As ever, more on the build is blogged at www.furyrebuild.co.uk.

So, I’ve laid up two of the four quarters of my composite fuel tank mould. It’s a simple layup of gel-coat, and then three layers of 450gsm chopped strand mat, set in polyester resin. Nowt flash.

Since I’ve done the first half and the second half mated to it, I’ve learned a couple of lessons:


  1. cut a lot of cloth to templates to fit the major areas – handy that I had the spare flanges from the first mould-part to size the cloth – this wasn’t an option when the first flange went in.
  2. run at 1% to 1.5% catalyst – The gel-coat needs to form a chemical bond to the resin in the backing layers, and that is done with the exothermic reaction when the resin goes off. In the first mould-part I found the exotherm was kicking in before the final layer went down. This meant that the fibres were setting whilst sticking up and making lumps. lumps mean bubbles, gaps and bridging. With the second mould-part, I used the bare minimum of catalyst and the exotherm only really kicked in as I was putting the last piece on. This is perfect and gives the gel a good baking. Each mould-part needed about 2.2kg of resin.
  3. don’t leave any spiky bits after a layer is finished – it just makes it worse the next layer. See above. Roller them carefully flat.
  4. Apply only one layer of gel-coat. Again, mixed with minimum catalyst in order to get it on once without gelling. I have other jobs to get done so I wasn’t watching the gel-coat go off. Experts spray this on and bank on about 0.4mm of gel-coat. Painting this on means 1-3 mm.

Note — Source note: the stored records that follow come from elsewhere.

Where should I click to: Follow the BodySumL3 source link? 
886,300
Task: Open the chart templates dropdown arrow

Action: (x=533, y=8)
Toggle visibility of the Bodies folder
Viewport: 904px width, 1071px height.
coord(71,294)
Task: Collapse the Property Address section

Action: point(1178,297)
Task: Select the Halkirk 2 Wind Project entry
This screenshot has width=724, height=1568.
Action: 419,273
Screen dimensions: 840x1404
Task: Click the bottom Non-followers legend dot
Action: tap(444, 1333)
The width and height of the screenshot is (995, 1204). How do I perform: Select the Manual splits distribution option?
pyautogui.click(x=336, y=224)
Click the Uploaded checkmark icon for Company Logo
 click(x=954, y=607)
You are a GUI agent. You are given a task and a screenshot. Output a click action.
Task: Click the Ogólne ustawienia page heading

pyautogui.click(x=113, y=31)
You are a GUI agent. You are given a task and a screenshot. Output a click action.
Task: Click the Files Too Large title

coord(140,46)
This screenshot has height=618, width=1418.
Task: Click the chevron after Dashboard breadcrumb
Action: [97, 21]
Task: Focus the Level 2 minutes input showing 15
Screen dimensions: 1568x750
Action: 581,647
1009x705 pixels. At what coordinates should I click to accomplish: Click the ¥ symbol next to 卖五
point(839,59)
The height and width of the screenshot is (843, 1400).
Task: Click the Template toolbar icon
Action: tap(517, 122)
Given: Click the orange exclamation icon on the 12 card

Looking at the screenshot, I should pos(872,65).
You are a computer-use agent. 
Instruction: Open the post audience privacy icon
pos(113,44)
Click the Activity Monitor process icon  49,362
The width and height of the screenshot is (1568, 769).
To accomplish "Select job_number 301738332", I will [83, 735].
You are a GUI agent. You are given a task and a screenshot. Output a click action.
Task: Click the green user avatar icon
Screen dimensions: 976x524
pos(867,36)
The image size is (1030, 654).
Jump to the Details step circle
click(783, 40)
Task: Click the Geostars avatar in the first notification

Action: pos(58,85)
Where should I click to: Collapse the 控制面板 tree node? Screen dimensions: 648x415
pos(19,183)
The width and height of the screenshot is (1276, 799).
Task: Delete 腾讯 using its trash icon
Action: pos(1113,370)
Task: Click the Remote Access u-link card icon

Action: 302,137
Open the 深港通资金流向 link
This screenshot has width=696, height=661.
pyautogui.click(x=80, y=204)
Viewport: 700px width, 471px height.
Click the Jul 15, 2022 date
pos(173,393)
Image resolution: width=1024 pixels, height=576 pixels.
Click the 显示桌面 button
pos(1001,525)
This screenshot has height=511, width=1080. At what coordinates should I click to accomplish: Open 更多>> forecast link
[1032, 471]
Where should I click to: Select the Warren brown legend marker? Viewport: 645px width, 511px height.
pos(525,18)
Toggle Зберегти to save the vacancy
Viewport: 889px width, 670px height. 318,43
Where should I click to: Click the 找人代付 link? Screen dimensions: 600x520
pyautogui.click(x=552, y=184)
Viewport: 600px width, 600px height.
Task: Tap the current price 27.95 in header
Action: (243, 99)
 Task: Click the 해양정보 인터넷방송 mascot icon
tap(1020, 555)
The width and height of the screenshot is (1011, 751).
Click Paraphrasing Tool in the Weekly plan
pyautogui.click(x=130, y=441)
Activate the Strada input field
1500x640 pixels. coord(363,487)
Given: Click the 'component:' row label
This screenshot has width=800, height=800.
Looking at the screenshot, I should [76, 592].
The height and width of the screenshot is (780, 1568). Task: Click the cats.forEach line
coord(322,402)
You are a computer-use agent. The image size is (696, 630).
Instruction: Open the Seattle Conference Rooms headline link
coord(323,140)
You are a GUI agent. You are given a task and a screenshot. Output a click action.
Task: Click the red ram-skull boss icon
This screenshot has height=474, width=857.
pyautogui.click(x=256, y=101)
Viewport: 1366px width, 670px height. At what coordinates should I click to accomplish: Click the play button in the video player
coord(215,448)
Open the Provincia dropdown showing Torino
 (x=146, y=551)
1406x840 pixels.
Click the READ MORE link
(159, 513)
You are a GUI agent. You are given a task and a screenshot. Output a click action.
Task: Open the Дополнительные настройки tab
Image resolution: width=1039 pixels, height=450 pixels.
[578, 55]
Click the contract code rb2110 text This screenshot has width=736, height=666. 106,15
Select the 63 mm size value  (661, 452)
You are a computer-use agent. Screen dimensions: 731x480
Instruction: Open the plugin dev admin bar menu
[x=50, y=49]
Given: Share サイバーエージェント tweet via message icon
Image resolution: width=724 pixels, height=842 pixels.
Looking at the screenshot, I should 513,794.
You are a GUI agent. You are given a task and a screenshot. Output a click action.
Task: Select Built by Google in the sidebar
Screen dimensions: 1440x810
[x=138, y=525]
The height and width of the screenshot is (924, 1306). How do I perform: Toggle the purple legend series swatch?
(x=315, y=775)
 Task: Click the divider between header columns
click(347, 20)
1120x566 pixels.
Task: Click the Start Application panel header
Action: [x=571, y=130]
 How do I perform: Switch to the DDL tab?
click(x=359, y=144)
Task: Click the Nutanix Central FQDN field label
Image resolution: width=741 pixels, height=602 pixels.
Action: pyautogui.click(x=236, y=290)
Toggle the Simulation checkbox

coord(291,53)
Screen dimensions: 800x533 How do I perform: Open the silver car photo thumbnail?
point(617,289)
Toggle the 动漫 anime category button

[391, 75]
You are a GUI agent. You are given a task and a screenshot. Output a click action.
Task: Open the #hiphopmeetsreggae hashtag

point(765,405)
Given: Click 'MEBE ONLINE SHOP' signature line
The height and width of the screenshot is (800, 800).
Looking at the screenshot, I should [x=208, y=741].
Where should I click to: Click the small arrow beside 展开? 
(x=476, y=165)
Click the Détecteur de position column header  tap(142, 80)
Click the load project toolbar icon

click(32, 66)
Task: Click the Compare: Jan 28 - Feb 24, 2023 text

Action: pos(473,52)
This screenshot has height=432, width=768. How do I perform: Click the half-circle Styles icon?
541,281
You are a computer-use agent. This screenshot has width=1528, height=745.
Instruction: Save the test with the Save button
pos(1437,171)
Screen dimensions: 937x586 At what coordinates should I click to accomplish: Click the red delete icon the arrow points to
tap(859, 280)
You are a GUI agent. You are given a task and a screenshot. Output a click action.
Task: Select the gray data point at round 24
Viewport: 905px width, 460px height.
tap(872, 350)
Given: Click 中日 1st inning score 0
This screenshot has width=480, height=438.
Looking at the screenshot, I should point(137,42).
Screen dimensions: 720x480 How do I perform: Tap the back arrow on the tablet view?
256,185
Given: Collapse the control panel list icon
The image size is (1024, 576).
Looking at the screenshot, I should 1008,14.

However, that gives me plenty to polish into.
  5. Don’t try and paint gel-coat on if it starts to gel in the pot. scrap and mix more. my previous attempt with gel-coat did go a little lumpy, making the lumps and bumps worse – see 3 above


Ok, picturewhores - here is the good looking mould-part, followed by the not quite so good looking first attempt.
good looking mould half - still needs trimming though.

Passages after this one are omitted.